Furthermore, more recent developments, and in particular the U.S.-China Economic and Trade Agreement concluded in February 2020, require attention as their protectionist nature can be regarded as a factor limiting the further development of China-U.S. trade relations. This could also affect their WTO trade partners. These historical as well as more recent events set the stage for viewing the effects of COVID-19 on China-U.S. trade relations. 

This chapter, both in its theoretical and empirical layers, mainly applies the analyticaldescriptive method, but also uses the normative when the author shares his conclusions and opinions. Comparative analysis was used in commenting on the historical path of China’s development, its long term economic relations with the U.S. economy and their implications for the global economy. This was done bearing in mind political factors and the changing geopolitical environment. 

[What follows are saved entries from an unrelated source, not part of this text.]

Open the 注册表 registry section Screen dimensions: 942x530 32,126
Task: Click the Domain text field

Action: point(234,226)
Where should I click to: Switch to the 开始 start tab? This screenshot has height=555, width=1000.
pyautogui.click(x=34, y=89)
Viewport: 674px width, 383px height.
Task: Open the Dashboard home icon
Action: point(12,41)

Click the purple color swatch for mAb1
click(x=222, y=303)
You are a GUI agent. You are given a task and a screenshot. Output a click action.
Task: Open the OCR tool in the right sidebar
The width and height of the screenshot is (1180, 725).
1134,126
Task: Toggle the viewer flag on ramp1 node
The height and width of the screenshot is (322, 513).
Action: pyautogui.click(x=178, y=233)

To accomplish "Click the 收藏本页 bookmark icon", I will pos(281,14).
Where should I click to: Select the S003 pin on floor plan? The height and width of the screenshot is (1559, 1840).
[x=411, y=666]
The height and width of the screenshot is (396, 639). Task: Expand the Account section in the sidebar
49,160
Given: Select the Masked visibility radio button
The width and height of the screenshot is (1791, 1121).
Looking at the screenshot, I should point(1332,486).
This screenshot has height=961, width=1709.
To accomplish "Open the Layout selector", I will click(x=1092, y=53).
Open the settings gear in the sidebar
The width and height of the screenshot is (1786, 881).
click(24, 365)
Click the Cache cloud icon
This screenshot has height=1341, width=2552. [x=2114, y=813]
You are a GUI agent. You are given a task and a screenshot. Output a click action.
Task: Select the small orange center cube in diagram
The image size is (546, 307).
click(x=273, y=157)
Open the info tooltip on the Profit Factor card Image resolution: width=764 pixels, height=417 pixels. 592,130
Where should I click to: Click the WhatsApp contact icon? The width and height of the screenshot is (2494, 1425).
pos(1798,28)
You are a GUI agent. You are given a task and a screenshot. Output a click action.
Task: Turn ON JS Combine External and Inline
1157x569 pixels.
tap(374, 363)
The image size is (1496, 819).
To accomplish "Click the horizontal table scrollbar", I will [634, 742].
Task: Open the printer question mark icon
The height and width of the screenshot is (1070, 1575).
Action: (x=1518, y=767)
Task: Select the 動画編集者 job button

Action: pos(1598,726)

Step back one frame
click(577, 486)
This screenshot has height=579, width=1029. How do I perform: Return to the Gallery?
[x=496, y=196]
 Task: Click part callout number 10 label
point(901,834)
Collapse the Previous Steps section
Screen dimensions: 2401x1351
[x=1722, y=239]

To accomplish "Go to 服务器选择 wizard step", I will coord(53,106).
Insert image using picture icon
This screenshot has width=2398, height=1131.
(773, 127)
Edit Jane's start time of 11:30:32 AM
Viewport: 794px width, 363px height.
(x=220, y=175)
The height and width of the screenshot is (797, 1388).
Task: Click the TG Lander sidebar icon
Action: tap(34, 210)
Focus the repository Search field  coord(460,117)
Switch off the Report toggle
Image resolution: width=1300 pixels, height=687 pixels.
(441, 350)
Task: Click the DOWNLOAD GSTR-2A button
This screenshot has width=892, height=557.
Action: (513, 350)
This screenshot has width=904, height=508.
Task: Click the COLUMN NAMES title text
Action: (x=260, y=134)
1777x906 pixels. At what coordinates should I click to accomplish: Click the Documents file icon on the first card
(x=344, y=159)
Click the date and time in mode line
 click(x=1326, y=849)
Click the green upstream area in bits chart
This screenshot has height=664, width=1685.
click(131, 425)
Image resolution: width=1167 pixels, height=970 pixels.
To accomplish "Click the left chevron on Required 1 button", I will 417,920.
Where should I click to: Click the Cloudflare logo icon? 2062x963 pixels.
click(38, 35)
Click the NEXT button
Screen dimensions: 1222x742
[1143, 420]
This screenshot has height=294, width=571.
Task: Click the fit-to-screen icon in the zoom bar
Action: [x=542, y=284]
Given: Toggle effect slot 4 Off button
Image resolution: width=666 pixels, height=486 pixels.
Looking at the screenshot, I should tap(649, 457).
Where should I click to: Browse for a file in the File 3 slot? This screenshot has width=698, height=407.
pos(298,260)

The focus of the analytical section is predominantly on trade in goods, as this plays a key role in the build-up of China’s export surplus, which consequently leads to a widening of the international payment disequilibrium. Therefore, the bilateral trade balance and the factors shaping it in the long term are analysed. It is argued that its growing imbalance in favour of China has substantially contributed to international imbalances of payments and consequently to the P.R.C.-USA trade war. 

While theoretically and methodologically the chapter is located in the area of international economics, application of an interdisciplinary approach and analysing how changing patterns of global political relations increasingly affect international economic relations is the key contribution of this chapter. In this context, the author builds on prior research on the opening mechanism of the Chinese economy, the specifics of its market transformation, theoretical and practical aspects of international payment imbalances as well as factors and determinants of China-U.S. economic relations within the changing pattern of the world economy and global political environment.